I remember rubbing my belly while pregnant with my little girl, telling her that her daddy and I would take care of her no matter what. So imagine my frustration when we weren’t able to help her constipation. Around May 2010 we switched pediatricians. During our first visit, the new pediatrician said she was concerned about her distended belly. Long story short, by July 2010 we had a biopsy-confirmed diagnosis of celiac disease. This is amazing, given that Jillian isn’t even 2 years old.
Jillian was born at 7 lbs., and while I was breastfeeding she kept gaining weight. When we switched over to baby food, Jillian had a hard time adjusting. More often than not, we gave her mashed up “big people” food. Her weight gain slowed, but her belly grew, and she started having a difficult time having a bowel movement. Jillian has always been a happy girl, and I suppose because of this I never really thought to push the “big” belly and/or bathroom issue with our pediatrician. However, when we took her to see a specialist and he suggested that she was holding it, I knew that wasn’t right. My husband Scott and I actually had a few arguments about trusting a medical degree vs. a mother’s intuition. We started her on a laxative, which helped, but I was certain something else was going on.

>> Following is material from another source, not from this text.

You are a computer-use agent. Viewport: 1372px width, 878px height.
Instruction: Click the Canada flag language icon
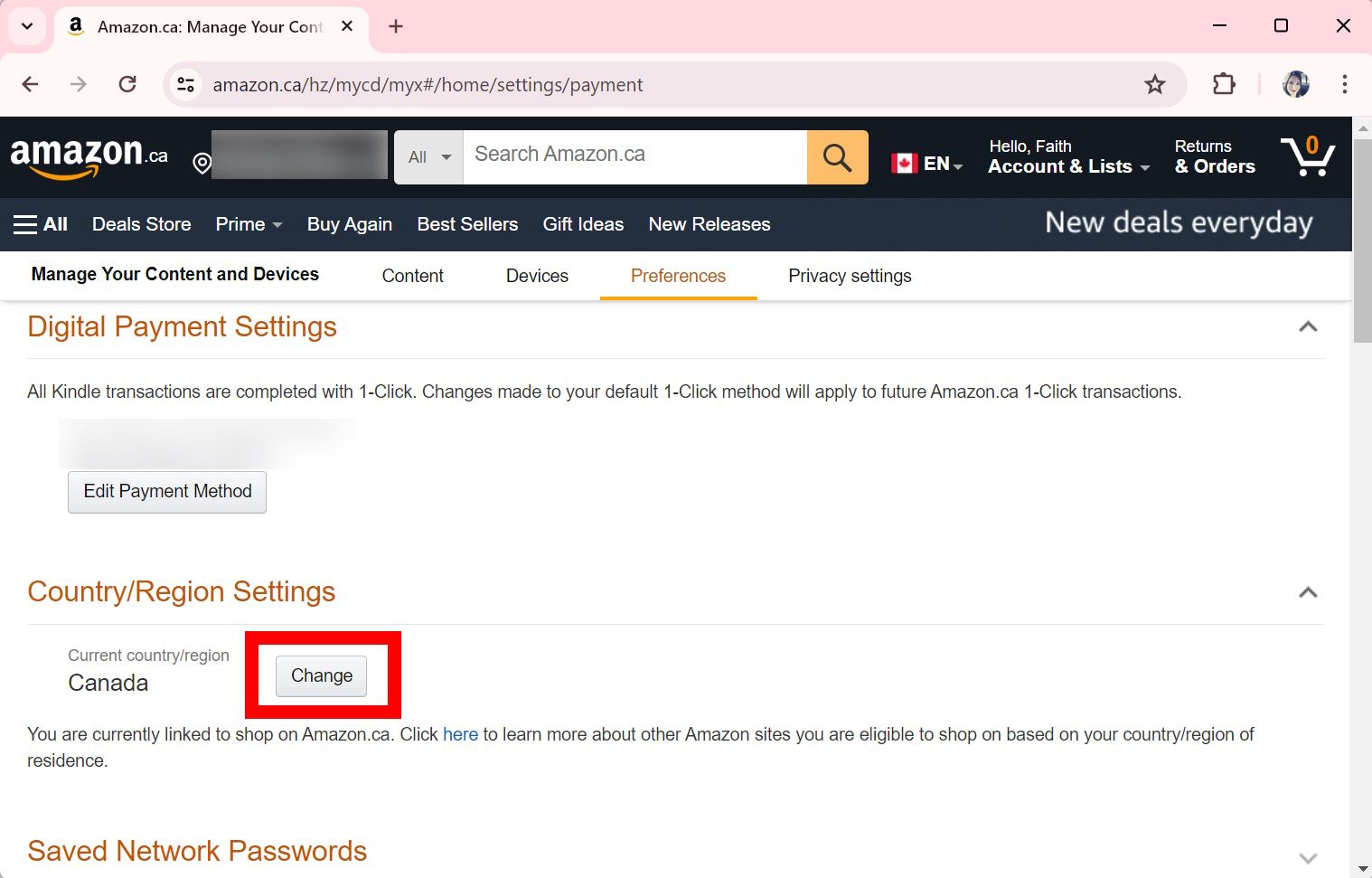click(x=902, y=162)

Initially, I thought it might be an allergy to a milk protein. But by our 2nd visit to our new pediatrician, she ordered blood work to test for celiac. I laughed it off, confident Jillian didn’t have celiac disease. I have a few friends who have celiac and Jillian’s symptoms looked nothing like theirs, plus Scott and I didn’t (and still don’t) have any signs of celiac.
After Jillian’s diagnosis, our usual lifestyle came to a sudden halt. Not only was I a few weeks pregnant and feeling lousy, suddenly we had to be vigilant of everything we were giving to our daughter. Everyone kept telling me they were “so sorry” about Jillian, and this upset me. I would respond, “The doctor didn’t say my daughter only has a few weeks to live. There is no need to be sorry.” I hated thinking that people are going to feel sorry for Jillian her whole life.
Friends said, “Wow, gluten-free can be a pain in the neck” or “Gluten-free is expensive, huh?” Those two statements are becoming my reality. A gluten-free diet is what will keep Jillian healthy - I don’t want anyone to be sorry about that - but I was having difficulty getting used to my new grocery bill, the need to go to several groceries stores for gluten-free options and, most of all, the lack of knowledge about celiac, even though thousands of people are diagnosed with the disease.
Within two weeks of diagnosis, I became obsessed with gluten-free. Shortly after starting a gluten-free diet, Jillian began to respond wonderfully, but I was losing sleep. I couldn’t stop worrying that Jillian was ingesting gluten because I wasn’t diligent enough or that while at daycare she would “accidentally” ingest gluten.
We are 3 months into Jillian’s celiac diagnosis, and things are getting a little easier. Jillian’s belly is “normal” and she is having regular, non-painful, bowel movements. We just took a family vacation to Ocean City, NJ, and Jillian had a wonderful time. We found some gluten-free options on the boardwalk and cooked a few dinners at home.
Life is different than it was just a few months ago, but for the better. My little girl is healthy! I wish the world was better educated about celiac disease. Hopefully, by sharing our story with anyone who will listen, I am helping to bring awareness to the community.